Она была великолепна: голос ее звучал резко, глаза блестели в темноте навеса, грудь вздымалась. Сухопарый забыл обо всем, заключил девушку в свои объятия и впился в ее губы с такой силой, что почувствовал привкус крови. Он всосал ее с дрожью, словно яд, и, оттолкнув девушку, сказал:

— Видишь, как я брезгую. Теперь я такой же, как и ты.

Она даже и не подумала вытереть алую ниточку крови с прикушенной губы. Глаза ее по-прежнему сверкали, грудь вздымалась.

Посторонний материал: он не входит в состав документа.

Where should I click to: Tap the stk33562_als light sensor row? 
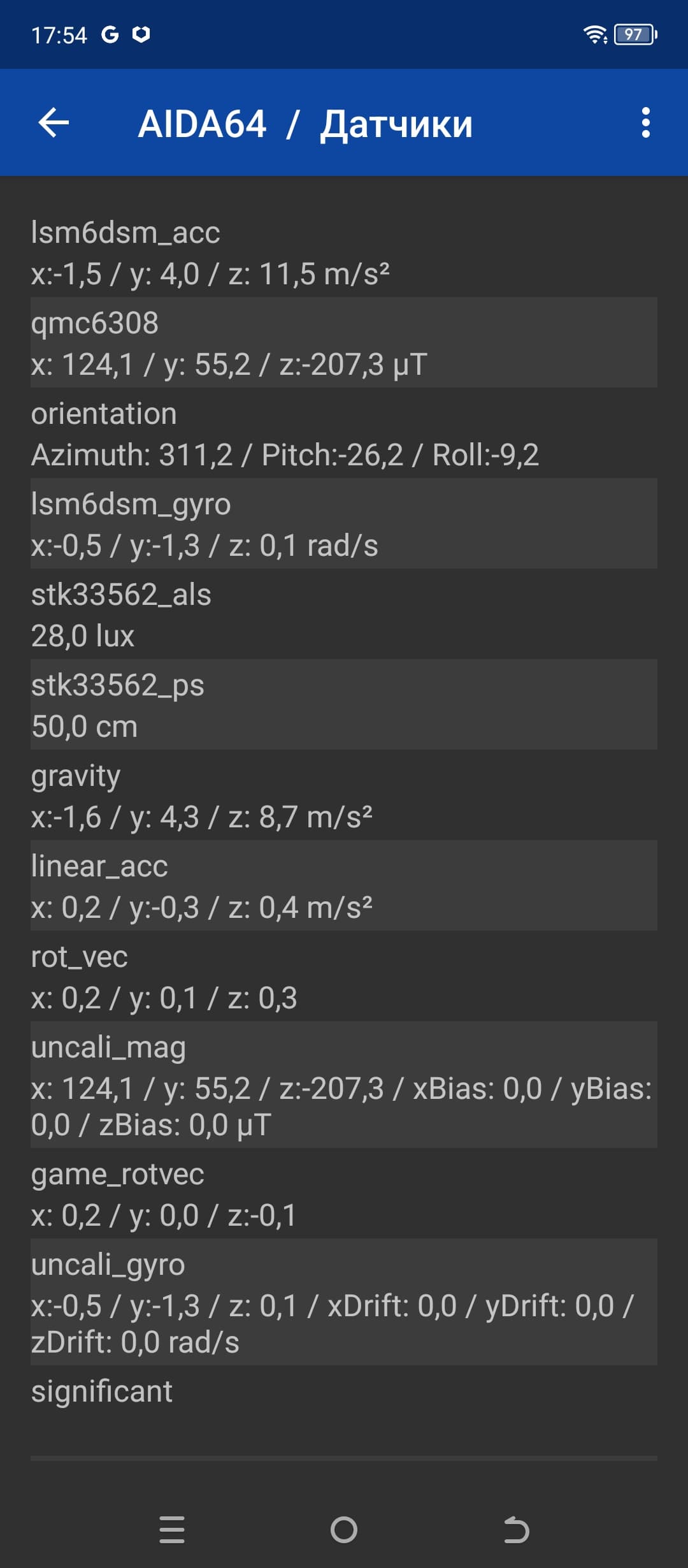point(344,614)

— Да, ты такой же, как я, ты мой петух! — согласилась она. — Вот почему я ждала тебя, когда эта дура Эмилия хотела уйти. И дождалась бы обязательно… А теперь я ждать не хочу, не могу, не томи меня!

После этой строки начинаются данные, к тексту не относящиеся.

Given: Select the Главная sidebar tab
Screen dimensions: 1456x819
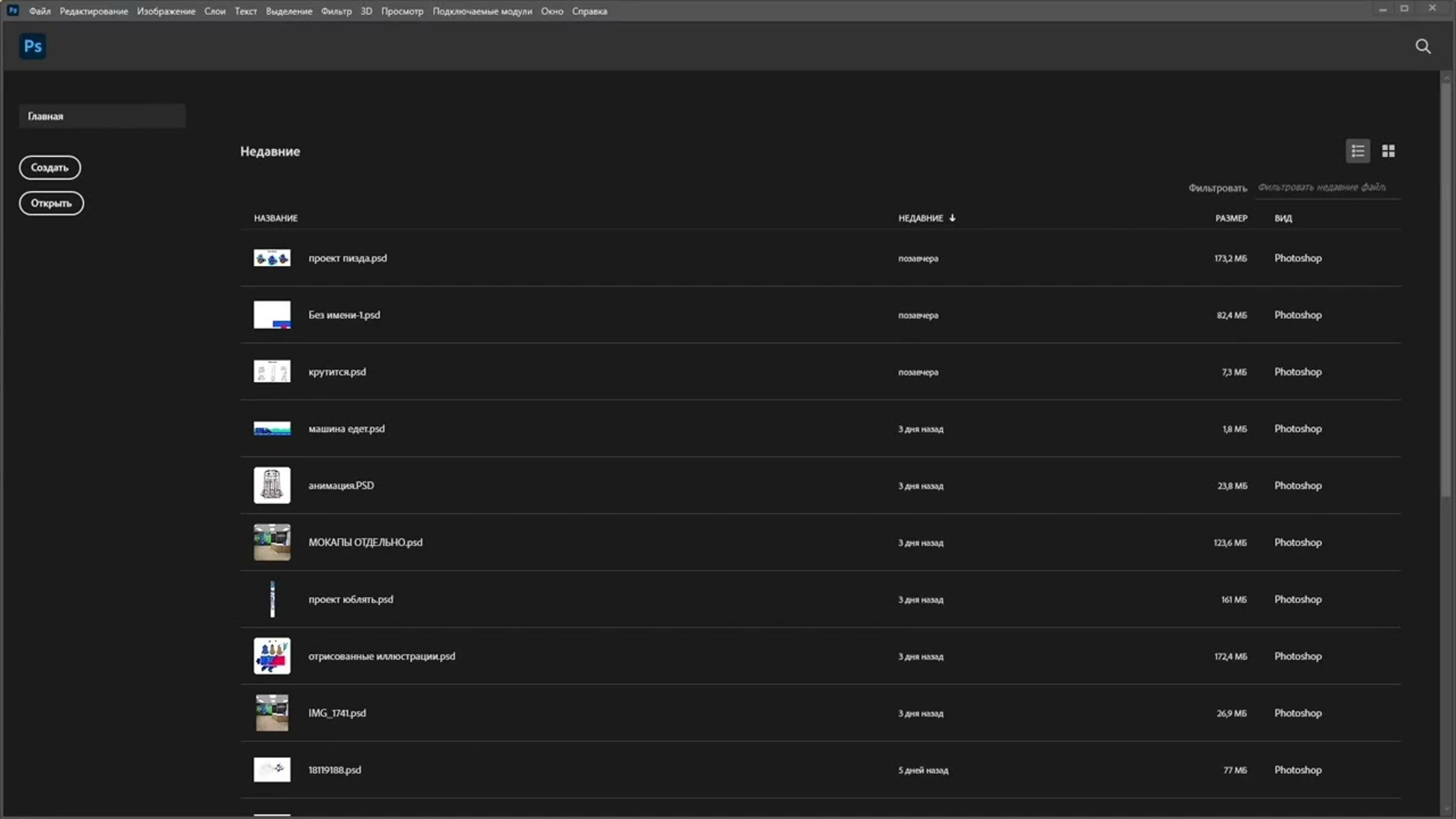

И обдав его горячим дыханием, она приблизила к Сухопарому белое лицо с окровавленными губами. Сухопарый вдруг оробел, он не узнавал себя. Его пугала не проказа, не язвы. Нет! Эта женщина все больше и больше завладевала им. А он привык быть себе хозяином.

— Я приду к тебе потом, ласточка. Сейчас меня товарищи ждут.

Под навесом сразу стало свежо, таким холодом повеяло от женщины.

— Ты хочешь свести меня с ума! — крикнула она и, видя, что мужчина, уже готовый было покориться ей, собирается уйти, схватила его за руку. — Ты не знаешь, на что я способна! Не знаешь, что такое отчаяние и голод! Сто раз я хотела стать шлюхой, слышишь? И не могла, мужчины противны мне… А вот теперь пришел ты! Неужели ты такой же, как другие?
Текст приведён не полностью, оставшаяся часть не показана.